**EXERCISE TASKS**:
[a] Please rewrite the Si Kancil passage from "Si Kancil is" to "in the future.", putting "oral tradition" in place of "verbal folklore".
[b] Answer these questions from the Si Kancil passage:
(i) Who described Si Kancil as the trickster of the Javanese?
(ii) Which source is quoted for the trickster's opposite traits?
(iii) What crimes does the title character commit?

**EXTRACT**:
Si Kancil is a beloved folklore character that is described by H. Kern—one of the many Dutch scholars in literature who studied Kancil—as the trickster of the Javanese (Danandjaja, 1984, p. 88). Si Kancil exists as a verbal folklore, something that Sims & Stephens (2011) describes as “any kind of lore involving words, whether set to music, organized in chronological story form, or simply labeling an activity or expressing a belief with a word or phrase” (p. 12). As a prominent verbal folklore belonging to the Javanese folk group, Si Kancil has flourished for centuries among the Javanese society, and hopefully will remain relevant to them in the future.
The reason why we found Si Kancil tales exciting is mainly due to the baffling, multilayered nature of the trickster character. The trickster character could contain a compendium of opposites—that is, being both ”simultaneously an omniscient creator and an innocent fool, a malicious destroyer and a childlike prankster” (The Editors of Encyclopaedia Britannica, 2017), at the same time. However, these ambivalent characteristics that are ever-present in Si Kancil contain the possibility of communicating mixed values to its reader—the most conspicuous being the mixing up of morality and immorality, whose boundaries are often blurred throughout the various versions of the story. There are instances where the Si Kancil lores are perceived as heavy with moral lessons that are often pedagogic despite the titular character itself encompassing grey morality; committing crimes such as stealing, lying, and tricking other animals, and oftentimes betraying his allies. We will see how Si Kancil conveys these mixed values to its readers—either as the moral agent Hero or the immoral Mischief—and how that reflects the Javanese society.

**STORED DATA**:

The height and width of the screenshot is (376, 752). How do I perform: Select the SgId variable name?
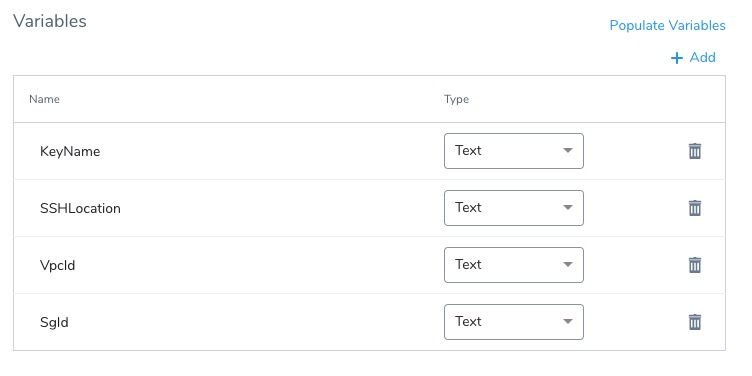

**COMPLETED EXERCISE**:
[a]
Si Kancil is a beloved folklore character that is described by H. Kern—one of the many Dutch scholars in literature who studied Kancil—as the trickster of the Javanese (Danandjaja, 1984, p. 88). Si Kancil exists as a oral tradition, something that Sims & Stephens (2011) describes as “any kind of lore involving words, whether set to music, organized in chronological story form, or simply labeling an activity or expressing a belief with a word or phrase” (p. 12). As a prominent oral tradition belonging to the Javanese folk group, Si Kancil has flourished for centuries among the Javanese society, and hopefully will remain relevant to them in the future.

[b]
(i) H. Kern
(ii) The Editors of Encyclopaedia Britannica (2017)
(iii) Stealing, lying, and tricking other animals